Check each line of the material, and show the ones that include the word "size".

▶ DATA FOR THE TASK:
────
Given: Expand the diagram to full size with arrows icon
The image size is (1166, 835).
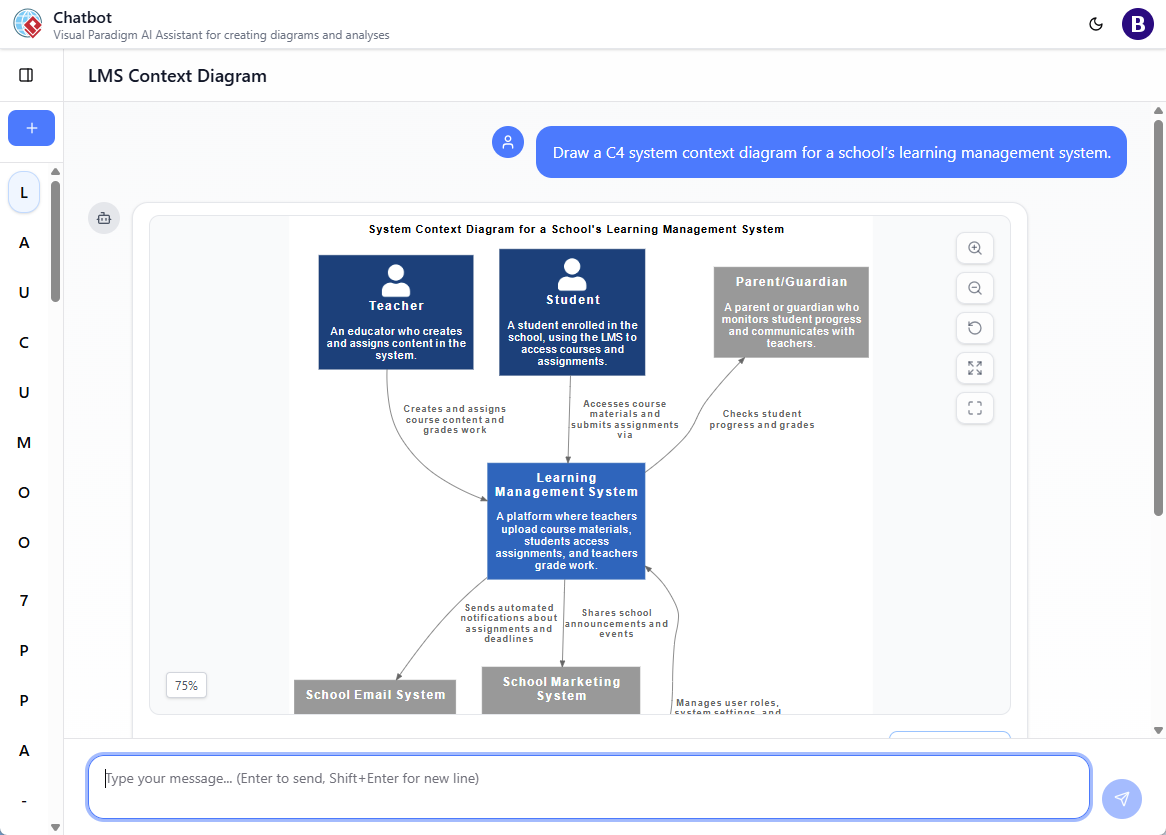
────
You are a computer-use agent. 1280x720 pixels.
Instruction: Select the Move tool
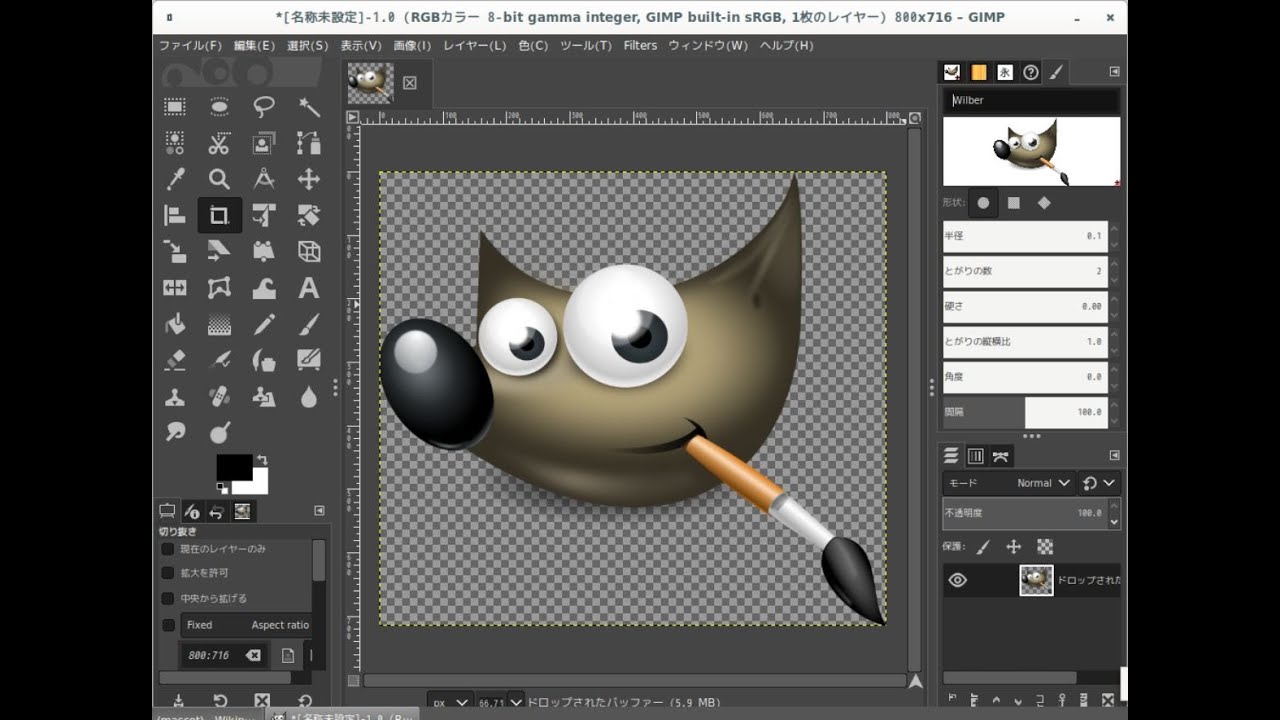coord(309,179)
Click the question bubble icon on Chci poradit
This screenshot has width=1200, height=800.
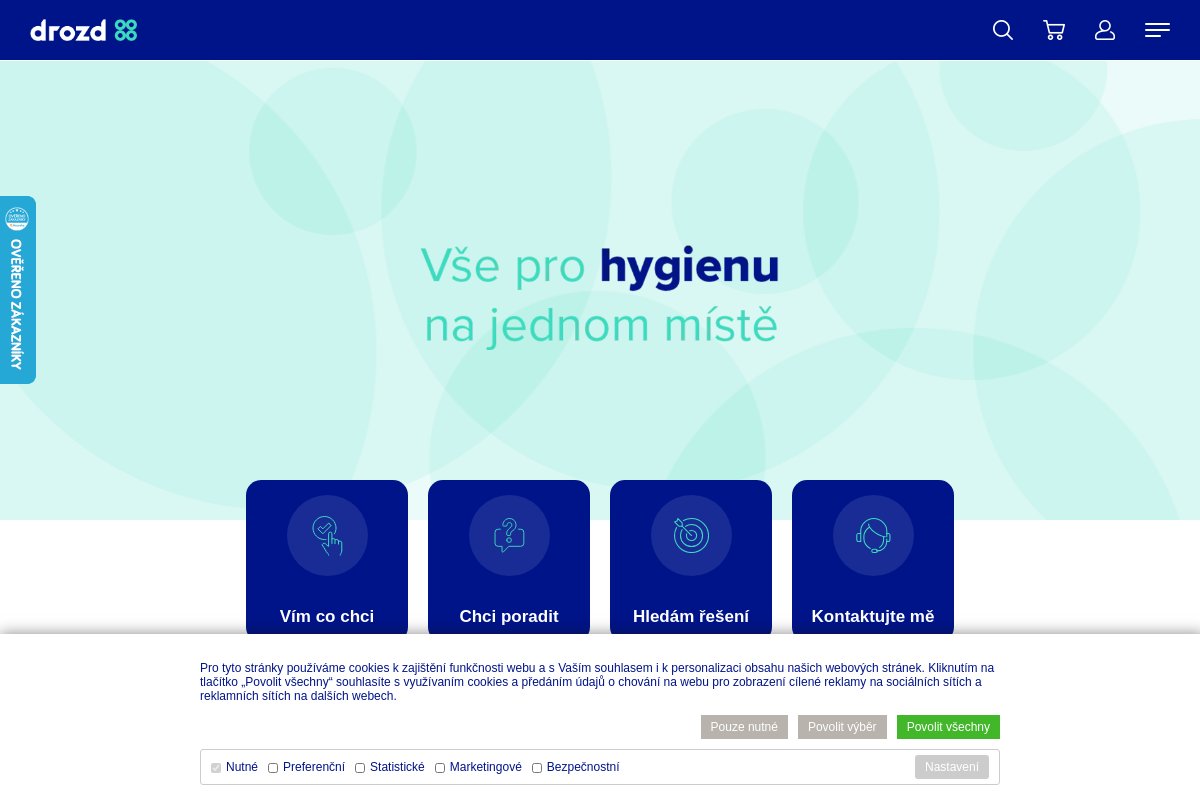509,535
────
▶ TASK RESULT:
Given: Expand the diagram to full size with arrows icon
The image size is (1166, 835).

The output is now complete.